6 Steps to Escaping the Claws of Regret

Regretting the Mistakes of the Past

Let me tell you a story about a friend of mine. We will call him “Andy”. When Andy went to college, he got caught up in the party scene and didn’t take his classes seriously. He eventually fell so far behind academically that he had to drop out.

“I had a scholarship. I had a chance to be a college graduate, a chance to be somebody. And I blew it,” Andy said.

This regret has haunted Andy for decades. He is in management in a good company, yet Andy defines himself in part by this regret. Being a college graduate was an important goal for him.

I’ve challenged and encouraged him to go back to school. But he has never been able to act on it.

He says, “I regret dropping out. But what’s done is done.”

 

Regret Can Stay With Us Forever

Regret is a feeling of sadness about a disappointing event or about a mistake that you have made. Roese and Summerville did an analysis of 11 regret ranking studies and found that the top six regrets are related to:

  • Education
  • Career
  • Romance
  • Parenting
  • The Self
  • Leisure

You can regret your actions, or your inaction. You can regret your words, or regret that you didn’t say certain words enough. We can feel regret when a loved one has died, or when a relationship has ended.

We can feel regret briefly. Or regret can follow us our entire lives.

 

How to No Longer Be Trapped by Regret

Do you find yourself caught in the thick of regret? Here are some steps that you can take.

 

1. Notice and acknowledge your thoughts and emotions.

Allow yourself to notice and acknowledge your thoughts and emotions regarding your regret. Many of us try to ignore our feelings, which just keep us stuck.

 

2. Make room for the additional uncomfortable emotions it evokes.

There are other emotions that accompany regret. You may feel remorseful, defeated, and disgusted with yourself as well. You understandably won’t like experiencing those emotions. But fighting against them will only intensify them.

Instead of fighting them, see if you can notice them and make room for them. Just allow them to be what they are, and come and go on their own schedule.

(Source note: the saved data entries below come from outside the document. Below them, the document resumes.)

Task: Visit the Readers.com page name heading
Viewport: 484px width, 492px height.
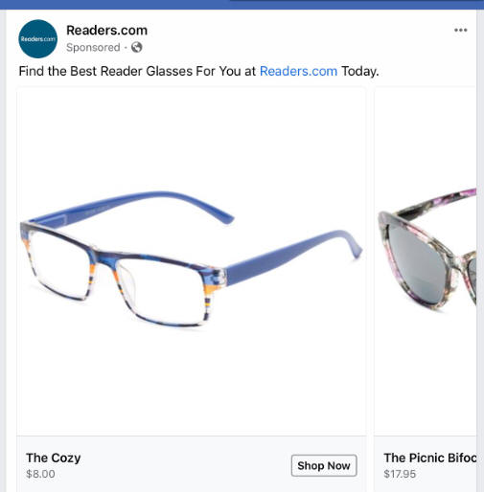Action: [106, 31]
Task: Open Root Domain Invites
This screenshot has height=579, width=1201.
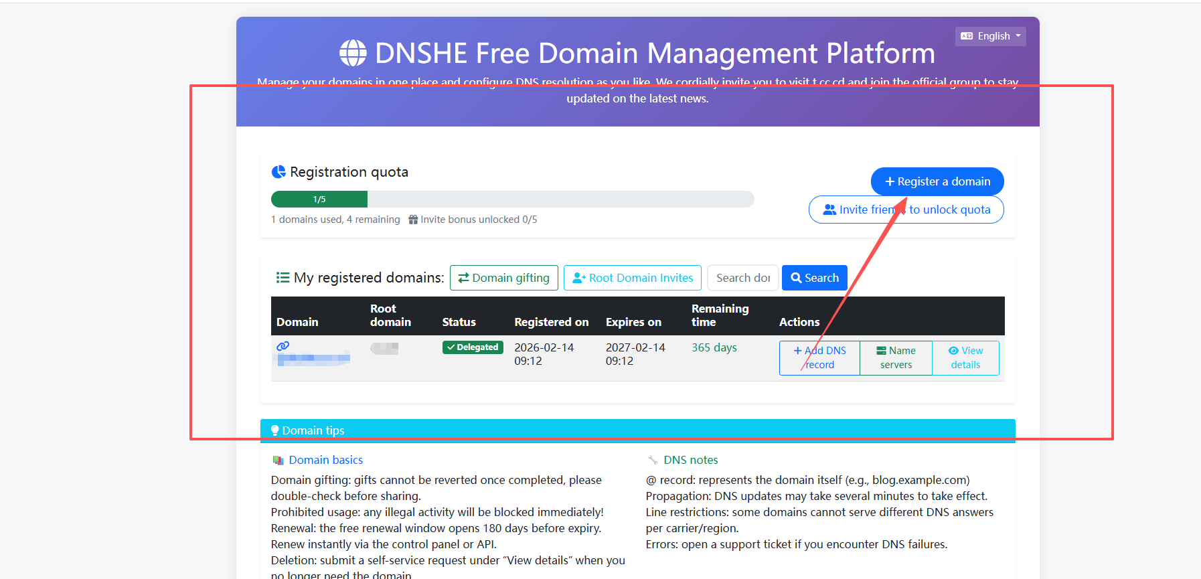Action: pos(632,278)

It’s kind of like coping with a boss that hovers around you, looking over your shoulder at your computer screen. Trying to get rid of them makes them worse. Just tolerate them until they decide to move on.

 

3. Choose to treat yourself kindly.

Speaking to yourself with kindness and compassion may feel foreign at first if you aren’t accustomed to treating yourself that way. But we all have experienced regret. Beating ourselves up just makes us even more likely to make decisions that will lead to further regret.

Instead, choose to speak to yourself like you would a close friend, with kindness and respect.

 

4. Mourn the loss of your hopes, dreams, and expectations.

We feel regret because we are experiencing the loss of hopes, dreams, or expectations about something. Regret can be a sign of unresolved grief in our lives that needs to be worked through.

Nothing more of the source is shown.